The City hired a firm to help us come up with a conceptual design. Multiple community meetings were held and, by the end of 2016, a conceptual design master plan was approved. A 2017 study showed that the plan was financially viable. A community survey in 2018 showed that just over 50% of the community would support a bond issue to fund the new pool, far below the 2/3 needed to pass it. In 2020, the political consultants said there was no way you could bridge the gap from 50% to 2/3 to pass a bond measure, but we did it anyway in the middle of a pandemic, when no one could meet or campaign door to door.

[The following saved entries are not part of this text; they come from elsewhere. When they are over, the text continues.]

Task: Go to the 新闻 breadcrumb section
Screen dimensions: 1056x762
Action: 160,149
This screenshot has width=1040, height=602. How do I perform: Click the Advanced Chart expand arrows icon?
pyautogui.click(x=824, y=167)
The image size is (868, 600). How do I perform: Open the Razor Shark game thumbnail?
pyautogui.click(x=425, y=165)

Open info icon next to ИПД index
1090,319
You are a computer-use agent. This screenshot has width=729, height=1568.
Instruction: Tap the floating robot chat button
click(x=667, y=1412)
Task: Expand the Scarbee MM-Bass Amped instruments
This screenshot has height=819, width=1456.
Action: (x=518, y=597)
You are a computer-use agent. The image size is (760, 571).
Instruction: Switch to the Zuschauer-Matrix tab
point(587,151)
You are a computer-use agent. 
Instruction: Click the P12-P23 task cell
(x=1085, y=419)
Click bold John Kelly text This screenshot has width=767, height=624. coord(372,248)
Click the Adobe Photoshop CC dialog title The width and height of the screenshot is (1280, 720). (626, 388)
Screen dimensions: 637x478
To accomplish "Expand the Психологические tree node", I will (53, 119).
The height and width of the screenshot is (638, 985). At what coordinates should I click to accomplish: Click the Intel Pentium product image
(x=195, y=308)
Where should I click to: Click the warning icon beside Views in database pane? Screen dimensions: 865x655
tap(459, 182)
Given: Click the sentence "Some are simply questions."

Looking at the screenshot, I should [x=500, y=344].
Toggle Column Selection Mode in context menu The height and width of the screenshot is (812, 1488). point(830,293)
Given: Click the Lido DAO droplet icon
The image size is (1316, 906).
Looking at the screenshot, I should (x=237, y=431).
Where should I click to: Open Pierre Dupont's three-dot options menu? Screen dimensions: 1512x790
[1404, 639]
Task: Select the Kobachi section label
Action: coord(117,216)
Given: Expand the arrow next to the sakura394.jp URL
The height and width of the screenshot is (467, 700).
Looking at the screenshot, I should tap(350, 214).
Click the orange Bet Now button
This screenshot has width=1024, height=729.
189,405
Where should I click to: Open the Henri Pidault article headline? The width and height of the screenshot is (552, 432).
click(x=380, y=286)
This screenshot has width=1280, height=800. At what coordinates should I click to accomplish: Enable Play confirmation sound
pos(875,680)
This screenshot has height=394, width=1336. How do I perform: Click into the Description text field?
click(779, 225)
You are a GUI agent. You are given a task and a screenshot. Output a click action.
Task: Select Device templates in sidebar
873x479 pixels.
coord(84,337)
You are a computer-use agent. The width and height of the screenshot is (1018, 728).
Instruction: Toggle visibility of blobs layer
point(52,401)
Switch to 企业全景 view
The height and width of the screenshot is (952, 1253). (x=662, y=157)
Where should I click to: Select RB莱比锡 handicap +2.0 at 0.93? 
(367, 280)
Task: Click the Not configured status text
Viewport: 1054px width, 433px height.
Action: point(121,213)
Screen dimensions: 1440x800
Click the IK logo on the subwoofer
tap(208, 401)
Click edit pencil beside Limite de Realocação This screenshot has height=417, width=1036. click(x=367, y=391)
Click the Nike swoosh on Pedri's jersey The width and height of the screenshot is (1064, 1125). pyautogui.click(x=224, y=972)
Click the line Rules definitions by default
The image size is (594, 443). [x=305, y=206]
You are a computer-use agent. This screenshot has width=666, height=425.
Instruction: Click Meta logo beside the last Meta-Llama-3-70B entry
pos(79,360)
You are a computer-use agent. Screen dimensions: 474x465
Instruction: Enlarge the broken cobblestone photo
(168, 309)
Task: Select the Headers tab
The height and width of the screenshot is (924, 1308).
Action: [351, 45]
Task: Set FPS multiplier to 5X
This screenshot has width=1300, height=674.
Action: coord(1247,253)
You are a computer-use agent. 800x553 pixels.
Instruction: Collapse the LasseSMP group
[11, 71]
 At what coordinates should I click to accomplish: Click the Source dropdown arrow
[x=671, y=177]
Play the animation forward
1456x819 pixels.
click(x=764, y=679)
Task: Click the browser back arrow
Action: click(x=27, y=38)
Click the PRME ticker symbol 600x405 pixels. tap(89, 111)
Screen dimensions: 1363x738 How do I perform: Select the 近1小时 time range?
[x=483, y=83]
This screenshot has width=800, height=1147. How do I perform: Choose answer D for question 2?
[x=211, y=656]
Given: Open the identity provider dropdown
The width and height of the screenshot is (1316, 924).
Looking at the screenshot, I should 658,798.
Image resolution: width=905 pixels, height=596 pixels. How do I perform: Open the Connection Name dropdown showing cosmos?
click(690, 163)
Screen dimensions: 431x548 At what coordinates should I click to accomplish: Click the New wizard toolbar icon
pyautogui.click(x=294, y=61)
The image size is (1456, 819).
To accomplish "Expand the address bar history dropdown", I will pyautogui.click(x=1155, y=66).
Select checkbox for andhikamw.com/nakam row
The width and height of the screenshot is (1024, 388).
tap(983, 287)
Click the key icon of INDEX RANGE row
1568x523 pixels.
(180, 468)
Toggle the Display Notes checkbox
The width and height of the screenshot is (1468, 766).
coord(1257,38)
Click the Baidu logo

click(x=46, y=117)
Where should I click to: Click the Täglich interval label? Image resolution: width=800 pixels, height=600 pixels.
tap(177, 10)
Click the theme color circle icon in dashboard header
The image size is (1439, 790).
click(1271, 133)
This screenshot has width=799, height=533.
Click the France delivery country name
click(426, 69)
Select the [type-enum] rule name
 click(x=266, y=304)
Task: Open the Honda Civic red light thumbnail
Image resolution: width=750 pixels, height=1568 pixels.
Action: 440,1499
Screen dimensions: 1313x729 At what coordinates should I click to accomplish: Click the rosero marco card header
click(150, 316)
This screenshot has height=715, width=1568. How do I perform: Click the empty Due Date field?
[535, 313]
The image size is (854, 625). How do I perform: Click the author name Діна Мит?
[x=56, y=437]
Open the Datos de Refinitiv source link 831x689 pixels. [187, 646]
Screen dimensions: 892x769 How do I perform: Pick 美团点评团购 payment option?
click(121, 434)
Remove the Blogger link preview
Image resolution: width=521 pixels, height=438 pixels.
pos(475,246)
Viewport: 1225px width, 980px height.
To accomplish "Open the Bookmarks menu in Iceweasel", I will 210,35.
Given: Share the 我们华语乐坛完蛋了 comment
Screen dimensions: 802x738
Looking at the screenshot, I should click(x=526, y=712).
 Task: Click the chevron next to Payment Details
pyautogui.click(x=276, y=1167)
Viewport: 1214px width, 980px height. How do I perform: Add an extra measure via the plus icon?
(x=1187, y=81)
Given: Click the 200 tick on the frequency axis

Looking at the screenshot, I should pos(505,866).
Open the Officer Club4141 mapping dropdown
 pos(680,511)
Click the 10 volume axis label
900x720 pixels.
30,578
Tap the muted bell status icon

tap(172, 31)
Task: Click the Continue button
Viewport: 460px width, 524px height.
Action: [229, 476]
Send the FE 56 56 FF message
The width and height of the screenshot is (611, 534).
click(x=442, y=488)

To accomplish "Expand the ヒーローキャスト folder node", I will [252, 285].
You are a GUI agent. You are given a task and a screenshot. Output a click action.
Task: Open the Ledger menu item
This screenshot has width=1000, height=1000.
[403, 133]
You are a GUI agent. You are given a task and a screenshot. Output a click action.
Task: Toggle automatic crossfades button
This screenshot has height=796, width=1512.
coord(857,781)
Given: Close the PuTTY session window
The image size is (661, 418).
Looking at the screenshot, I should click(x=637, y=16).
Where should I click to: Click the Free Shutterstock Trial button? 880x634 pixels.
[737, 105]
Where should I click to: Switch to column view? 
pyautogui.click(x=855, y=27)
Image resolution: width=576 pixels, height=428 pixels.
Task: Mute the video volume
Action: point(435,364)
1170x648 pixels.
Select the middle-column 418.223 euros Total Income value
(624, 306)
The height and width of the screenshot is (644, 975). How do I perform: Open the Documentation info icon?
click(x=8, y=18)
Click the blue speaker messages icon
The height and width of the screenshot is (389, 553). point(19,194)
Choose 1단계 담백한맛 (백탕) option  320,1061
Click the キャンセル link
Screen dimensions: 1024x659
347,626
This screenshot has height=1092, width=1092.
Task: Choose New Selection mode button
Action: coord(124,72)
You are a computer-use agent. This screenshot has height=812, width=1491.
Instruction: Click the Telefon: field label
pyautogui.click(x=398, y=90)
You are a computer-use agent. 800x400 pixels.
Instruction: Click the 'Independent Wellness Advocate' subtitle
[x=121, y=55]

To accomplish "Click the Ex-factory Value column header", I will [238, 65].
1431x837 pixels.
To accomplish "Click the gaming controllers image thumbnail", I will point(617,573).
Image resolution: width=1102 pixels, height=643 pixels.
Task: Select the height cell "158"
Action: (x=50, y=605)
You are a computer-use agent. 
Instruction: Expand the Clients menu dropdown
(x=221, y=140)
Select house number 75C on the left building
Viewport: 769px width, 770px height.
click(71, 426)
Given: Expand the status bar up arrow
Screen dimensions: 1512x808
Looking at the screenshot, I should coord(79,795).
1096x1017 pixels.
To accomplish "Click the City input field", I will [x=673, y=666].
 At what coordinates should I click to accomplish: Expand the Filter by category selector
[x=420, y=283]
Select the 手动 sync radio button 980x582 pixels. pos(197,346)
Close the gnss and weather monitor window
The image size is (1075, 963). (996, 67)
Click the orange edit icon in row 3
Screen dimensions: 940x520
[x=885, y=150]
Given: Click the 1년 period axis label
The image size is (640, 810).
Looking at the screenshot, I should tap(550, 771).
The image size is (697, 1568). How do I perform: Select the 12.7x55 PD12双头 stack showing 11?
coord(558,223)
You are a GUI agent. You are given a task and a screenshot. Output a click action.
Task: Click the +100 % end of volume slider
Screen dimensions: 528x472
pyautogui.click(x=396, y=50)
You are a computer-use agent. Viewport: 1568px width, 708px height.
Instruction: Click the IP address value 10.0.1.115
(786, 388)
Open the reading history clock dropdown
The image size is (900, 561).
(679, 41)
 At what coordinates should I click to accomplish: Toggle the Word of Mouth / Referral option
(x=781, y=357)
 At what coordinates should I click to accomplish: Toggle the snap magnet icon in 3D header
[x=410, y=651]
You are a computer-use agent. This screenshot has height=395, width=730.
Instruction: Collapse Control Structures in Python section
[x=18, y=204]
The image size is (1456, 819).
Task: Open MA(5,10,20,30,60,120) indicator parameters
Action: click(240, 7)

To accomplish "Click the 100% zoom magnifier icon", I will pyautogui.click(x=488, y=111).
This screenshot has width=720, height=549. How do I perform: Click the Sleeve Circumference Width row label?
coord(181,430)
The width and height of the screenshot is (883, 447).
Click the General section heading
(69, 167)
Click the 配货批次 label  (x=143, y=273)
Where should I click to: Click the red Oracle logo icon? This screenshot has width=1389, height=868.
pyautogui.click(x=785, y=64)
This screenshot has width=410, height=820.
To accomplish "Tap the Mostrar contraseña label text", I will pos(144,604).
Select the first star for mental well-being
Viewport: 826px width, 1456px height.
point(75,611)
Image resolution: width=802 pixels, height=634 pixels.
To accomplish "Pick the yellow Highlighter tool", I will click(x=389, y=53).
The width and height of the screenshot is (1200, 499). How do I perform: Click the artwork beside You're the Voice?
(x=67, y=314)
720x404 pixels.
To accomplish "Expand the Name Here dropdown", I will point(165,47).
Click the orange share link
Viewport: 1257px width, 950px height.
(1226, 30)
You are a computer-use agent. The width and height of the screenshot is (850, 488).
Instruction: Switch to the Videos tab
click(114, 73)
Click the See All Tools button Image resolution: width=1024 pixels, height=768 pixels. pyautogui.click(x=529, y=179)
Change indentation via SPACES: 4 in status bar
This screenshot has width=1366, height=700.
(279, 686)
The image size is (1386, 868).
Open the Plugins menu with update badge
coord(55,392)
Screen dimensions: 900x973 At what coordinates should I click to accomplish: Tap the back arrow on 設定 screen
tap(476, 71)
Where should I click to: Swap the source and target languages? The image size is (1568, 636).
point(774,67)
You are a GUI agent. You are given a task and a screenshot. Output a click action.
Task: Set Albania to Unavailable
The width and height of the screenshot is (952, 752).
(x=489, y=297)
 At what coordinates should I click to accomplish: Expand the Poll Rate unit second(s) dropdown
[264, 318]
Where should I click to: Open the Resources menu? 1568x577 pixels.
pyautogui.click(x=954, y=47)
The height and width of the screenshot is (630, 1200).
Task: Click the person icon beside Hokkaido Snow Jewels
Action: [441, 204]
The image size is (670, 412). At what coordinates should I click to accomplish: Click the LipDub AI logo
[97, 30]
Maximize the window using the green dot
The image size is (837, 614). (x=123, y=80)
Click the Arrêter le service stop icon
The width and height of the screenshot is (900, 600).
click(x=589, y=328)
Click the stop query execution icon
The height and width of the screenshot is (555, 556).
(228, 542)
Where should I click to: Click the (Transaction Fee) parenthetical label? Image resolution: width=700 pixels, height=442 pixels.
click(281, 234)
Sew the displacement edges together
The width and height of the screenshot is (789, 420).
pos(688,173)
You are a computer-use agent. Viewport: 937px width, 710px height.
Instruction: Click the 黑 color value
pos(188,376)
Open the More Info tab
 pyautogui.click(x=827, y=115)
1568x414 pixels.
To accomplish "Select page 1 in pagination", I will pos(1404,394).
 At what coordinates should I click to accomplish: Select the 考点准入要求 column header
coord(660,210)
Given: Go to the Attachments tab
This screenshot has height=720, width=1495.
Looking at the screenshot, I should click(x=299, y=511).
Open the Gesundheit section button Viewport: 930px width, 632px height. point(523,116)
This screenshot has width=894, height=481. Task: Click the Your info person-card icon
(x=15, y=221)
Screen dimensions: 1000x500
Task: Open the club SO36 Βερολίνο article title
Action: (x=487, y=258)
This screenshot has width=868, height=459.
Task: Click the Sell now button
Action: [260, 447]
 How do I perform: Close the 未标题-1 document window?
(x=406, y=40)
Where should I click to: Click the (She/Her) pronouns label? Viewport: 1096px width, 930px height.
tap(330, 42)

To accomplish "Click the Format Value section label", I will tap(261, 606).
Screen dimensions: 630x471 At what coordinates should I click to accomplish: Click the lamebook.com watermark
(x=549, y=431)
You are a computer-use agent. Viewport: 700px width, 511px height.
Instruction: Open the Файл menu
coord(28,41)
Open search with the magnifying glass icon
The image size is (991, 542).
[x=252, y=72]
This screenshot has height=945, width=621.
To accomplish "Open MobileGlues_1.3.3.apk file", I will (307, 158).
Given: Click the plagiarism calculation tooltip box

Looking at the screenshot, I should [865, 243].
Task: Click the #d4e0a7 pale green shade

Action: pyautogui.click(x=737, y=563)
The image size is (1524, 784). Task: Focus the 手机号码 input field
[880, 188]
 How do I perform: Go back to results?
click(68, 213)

Then, in 2021, the City hired ELS to design the actual pool facilities. They met with the community again to perfect the conceptual design, they told us the main pool in that design wouldn’t fit in the available space and came up with an alternative that would, one everyone was even more excited about than the original design. In January, that design was approved, but two months later we were told the high construction inflation caused by the pandemic made it too expensive to build. The design was immediately revised, preserving all the key aquatics elements, and approved again in April. A bid package was prepared, and the project was put out for bid, but both bids that came back were too high. The City tweaked the package and rebid it. This time the low bid was close enough that we could go forward and finally build the pool if we could close a $2.1 million funding gap. PRFO stepped forward and said they’d raise the money, and the City entered into a construction contract. As I write this, PRFO has already raised over $1 million.
Later this month, I will turn 80. There is nothing I can do about that, even in the quest for a new pool we’ve been talking about building for more than 20 years. But, I can donate to PRFO to help bridge the funding gap and so can you. Aging aside, we have overcome every obstacle to building this facility. This is Piedmont. We can do this. Please join me in donating to the PRFO campaign. I can’t wait to swim in the new pool.